Seems five years can’t pass without a return to the big screen of one of cinema’s greatest masters. The BFI then are having a look at the ever popular Orson Welles. His Citizen Kane may have recently been de-throned from the AFI’s list of best films ever by Vertigo, but this is no threat to the reputation Welles has to this day as a master of cinema.
Touch of Evil then from the late 1950s is screening as part of the season with another release.
There isn’t anything special about this release that we haven’t already seen – and this version is the recut version from the infamous 58 page memo Welles wrote to the studio after they tinker with his film.
There are a few scenes that look either blown up or degraded compared to the rest of the film – which screams that the film is one day going to be in need of a further re-master to give us some optimal picture quality. But the worst offender is the sound with some truly misjudged dubs.
That’s about where the negative criticism ends as this film is still pretty much a classic.
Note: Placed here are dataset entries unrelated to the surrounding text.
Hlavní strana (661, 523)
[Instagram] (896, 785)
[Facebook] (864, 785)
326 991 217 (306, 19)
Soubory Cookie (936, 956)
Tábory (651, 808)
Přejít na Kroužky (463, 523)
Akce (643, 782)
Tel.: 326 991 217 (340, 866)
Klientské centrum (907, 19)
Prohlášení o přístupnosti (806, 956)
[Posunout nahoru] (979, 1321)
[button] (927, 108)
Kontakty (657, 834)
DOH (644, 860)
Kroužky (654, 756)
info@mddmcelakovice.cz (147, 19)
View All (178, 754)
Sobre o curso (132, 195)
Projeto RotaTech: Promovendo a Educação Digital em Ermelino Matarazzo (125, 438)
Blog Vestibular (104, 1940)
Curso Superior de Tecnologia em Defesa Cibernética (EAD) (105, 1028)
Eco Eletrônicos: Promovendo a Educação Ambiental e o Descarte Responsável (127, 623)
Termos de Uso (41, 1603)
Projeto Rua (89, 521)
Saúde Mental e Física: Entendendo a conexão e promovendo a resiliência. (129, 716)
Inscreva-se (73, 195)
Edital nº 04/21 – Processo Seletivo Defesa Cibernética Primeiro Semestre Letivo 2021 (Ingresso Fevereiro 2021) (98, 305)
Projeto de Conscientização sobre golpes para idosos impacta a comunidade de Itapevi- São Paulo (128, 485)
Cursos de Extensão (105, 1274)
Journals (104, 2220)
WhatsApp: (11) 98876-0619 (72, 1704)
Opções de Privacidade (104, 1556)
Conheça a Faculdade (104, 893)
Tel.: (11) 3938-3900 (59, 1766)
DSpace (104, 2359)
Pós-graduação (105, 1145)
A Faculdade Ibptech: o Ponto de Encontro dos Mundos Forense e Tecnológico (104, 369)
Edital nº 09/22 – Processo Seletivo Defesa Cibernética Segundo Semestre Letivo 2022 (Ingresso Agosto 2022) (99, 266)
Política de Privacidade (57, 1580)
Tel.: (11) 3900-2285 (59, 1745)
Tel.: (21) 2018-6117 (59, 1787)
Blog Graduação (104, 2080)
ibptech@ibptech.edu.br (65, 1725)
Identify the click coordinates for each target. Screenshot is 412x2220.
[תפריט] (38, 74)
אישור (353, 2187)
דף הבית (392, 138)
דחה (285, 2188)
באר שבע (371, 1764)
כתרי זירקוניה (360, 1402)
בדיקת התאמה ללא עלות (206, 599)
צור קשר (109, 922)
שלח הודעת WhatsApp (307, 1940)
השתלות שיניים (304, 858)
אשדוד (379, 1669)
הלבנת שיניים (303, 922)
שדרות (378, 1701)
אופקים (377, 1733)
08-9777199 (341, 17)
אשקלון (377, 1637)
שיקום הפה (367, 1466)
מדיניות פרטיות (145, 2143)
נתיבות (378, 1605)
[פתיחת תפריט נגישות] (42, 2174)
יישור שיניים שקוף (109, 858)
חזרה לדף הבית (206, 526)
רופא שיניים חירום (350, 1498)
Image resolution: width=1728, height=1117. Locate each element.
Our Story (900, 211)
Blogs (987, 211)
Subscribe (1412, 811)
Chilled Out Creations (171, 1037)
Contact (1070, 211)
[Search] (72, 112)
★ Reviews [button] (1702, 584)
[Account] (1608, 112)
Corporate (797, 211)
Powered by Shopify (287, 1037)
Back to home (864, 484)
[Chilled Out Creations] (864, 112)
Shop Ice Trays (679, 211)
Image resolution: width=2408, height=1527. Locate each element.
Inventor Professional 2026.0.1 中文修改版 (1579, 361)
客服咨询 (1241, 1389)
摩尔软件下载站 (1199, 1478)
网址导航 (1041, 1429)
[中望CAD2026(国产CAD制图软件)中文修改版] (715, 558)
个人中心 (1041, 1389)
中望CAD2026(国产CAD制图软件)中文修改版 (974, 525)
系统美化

Ok so Charlton Heston playing a dark skinned Mexican is a bit of a stretch – but if Joel Edgerton and Christian Bale can play leads in Exodus then there isn’t really any reason to get upset about this being an interpretation either.
And besides most of the time you are not playing attention to Heston’s by the book straight laced Mexican official, instead your eyes are glued to the more prominent and dominant force on the screen which is Orson Welles himself.
Welles literally steals his own film, turning a political narrative away from the issue at hand to instead turn out to be a story about corruption from within (That being the system and the soul).
Touch of Evil isn’t ageing as well as the likes of Kane or even that non Welles’ directed film the Third Man which he also stole from the rest of the cast around him. But structurally it’s still fascinating and the performance from Welles is strong. A bit of a clean and a tidy might make it last a bit longer.